Answer these questions about the figure legend below:
1. What molecular masses does the figure legend give for VP-1, VP-2, and VP-3?
2. For how long and at what temperature were the HEK-293 cells transduced with rAAV-luciferase?
3. What was luciferase activity normalized to?

====== Provided text ======

Western blot analysis of 293 cell lysates containing wild-type (wt) and mutant rAAV capsids and transgene expression in 293 cells with rAAV-luc encapsidated in wild-type or mutant capsids. (A) Equal volumes of cell lysates containing wild-type and representative mutant capsids, after transfection of the respective plasmids along with the plasmid pXX6, containing adenovirus helper functions, were separated by 10% SDS–PAGE and analyzed by Western blotting with AAV capsid antibody B1 followed by horseradish peroxidase-conjugated anti-mouse secondary antibody. The molecular masses of VP-1, VP-2, and VP-3 are 87, 73, and 62 kDa, respectively. (B) HEK-293 cells were either mock-transduced or transduced with 100 MOI of rAAV-luciferase with wild-type or mutant capsid for 2 hr at 37°C. After infections, free viral particles were removed by washing with phosphate-buffered saline (PBS) and the cells were incubated for 48 hr. Luciferase activity was determine from cell lysates and expressed as relative light units (RLU), normalized to the protein content of each cell lysate. *p < 0.01 between wild type and m2.

FIG. 2.

====== The data ======

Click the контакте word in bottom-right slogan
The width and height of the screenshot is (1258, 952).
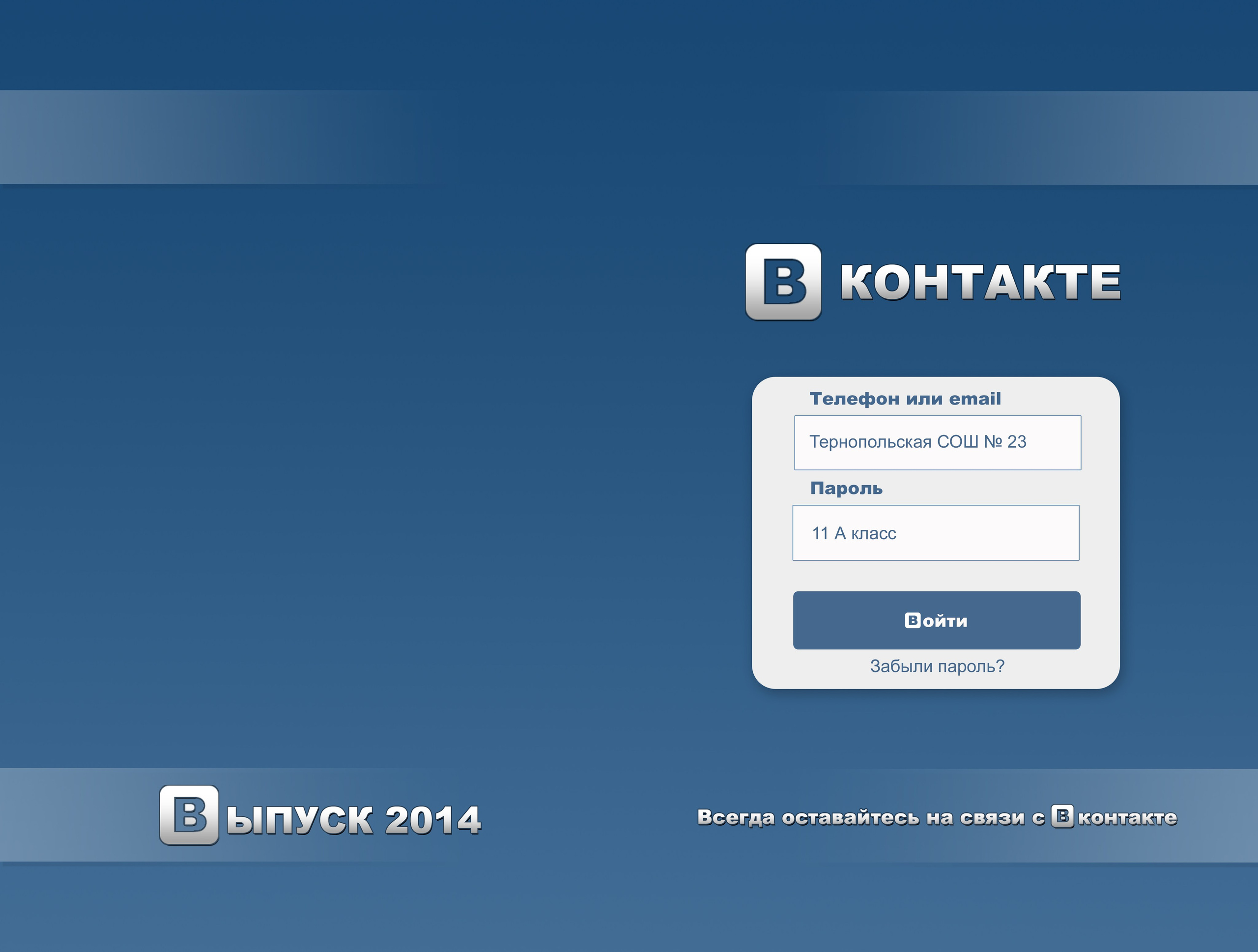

======
====== The data ======

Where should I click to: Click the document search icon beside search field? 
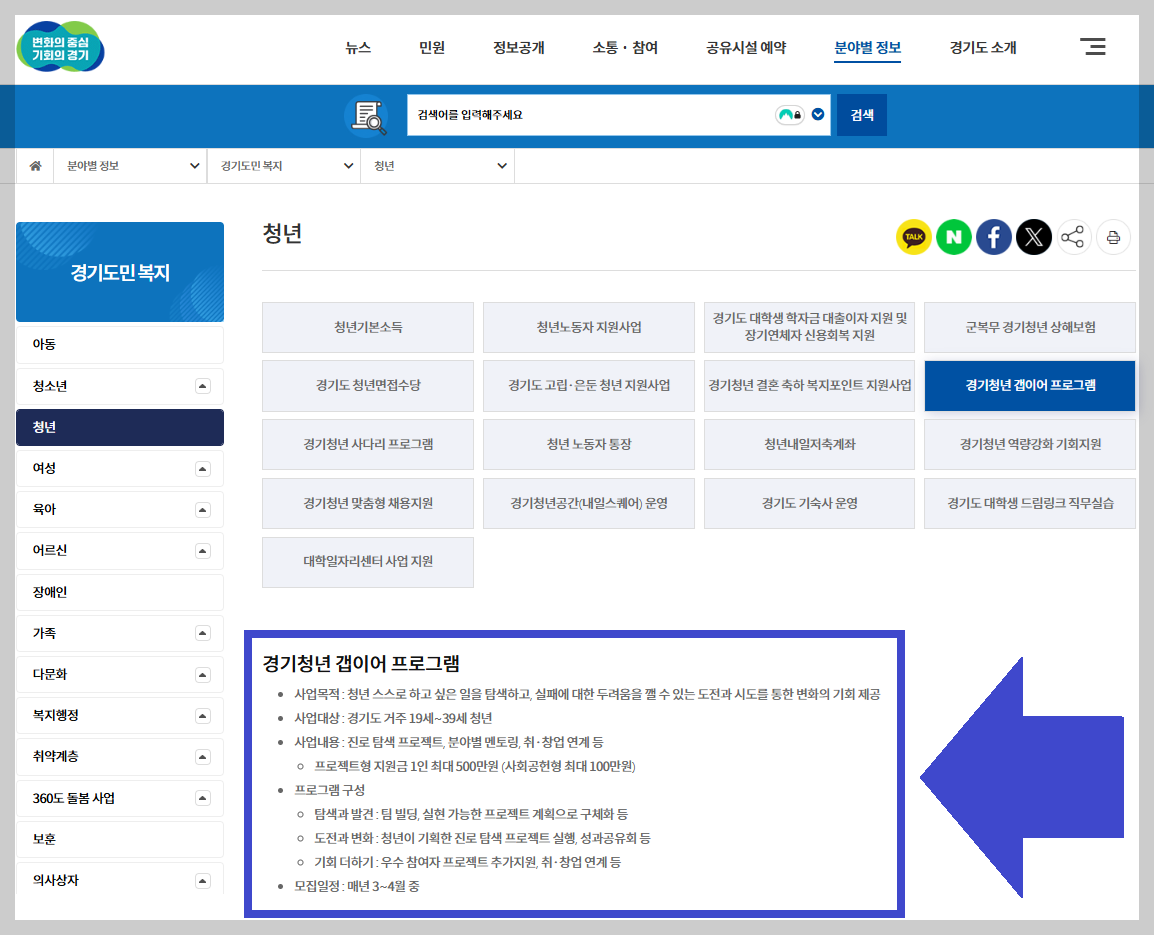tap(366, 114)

======

## Answer to this exercise:
1. 87, 73, and 62 kDa, respectively.
2. For 2 hr at 37°C.
3. The protein content of each cell lysate.